What is the Optimum Placement of Hooks for Steering a Water Bike?

In summary, the conversation discusses designing a bike that can propel on water and determining the optimum placement of hooks on a wood raft for easier steering. The conversation also covers the calculations and equations needed to solve for the front and rear hook reaction forces, as well as the importance of considering the rudder geometry and applied load. The indicators of an optimum hook position are minimum cable tensile force and minimum force applied by the driver.
  • #1
gnittel
5
0
Hi guys! :)

Homework Statement



2uiw0tz.jpg

Ok so this image may look funny, but this is actually an attempt to design a bike that can propel on water. What you are seeing is bike's handlebar (green), mounted on a support (red). Its supposed to have a rudder system at the back (gray). The pink rectangle is the wood where everything is placed (the raft). You can also see violet lines, this represent the rope to be pulled by the handlebars so the rudder would move along.

Now, the problem is to determine the optimum placement of the 4 hooks on the wood (represented by the blue dots) that will enable the driver to have an easier steering. Hooks are 1 inch in height.
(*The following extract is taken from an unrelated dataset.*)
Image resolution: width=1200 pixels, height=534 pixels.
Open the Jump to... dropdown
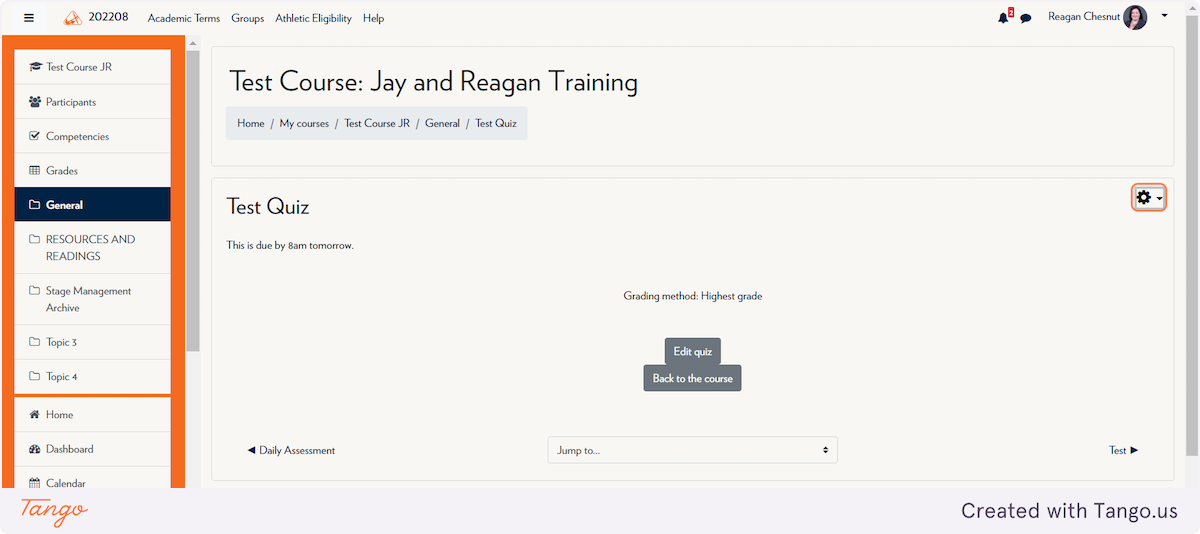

the end of the fork (where one end of the rope is tied) is 12 inches above the surface of the wood.

Restrictions:

the front of the supports must be cleared from anything, so the hooks are to be placed only somewhere near the blue dot.



The Attempt at a Solution



Looking at one hook near the handle bars, I assigned a certain tension that is caused by the rudder (horizontal force) and a downward force by the hook. Problem is I don't think my process is correct. :(

Can someone tell me an good idea where to start? Thanks :)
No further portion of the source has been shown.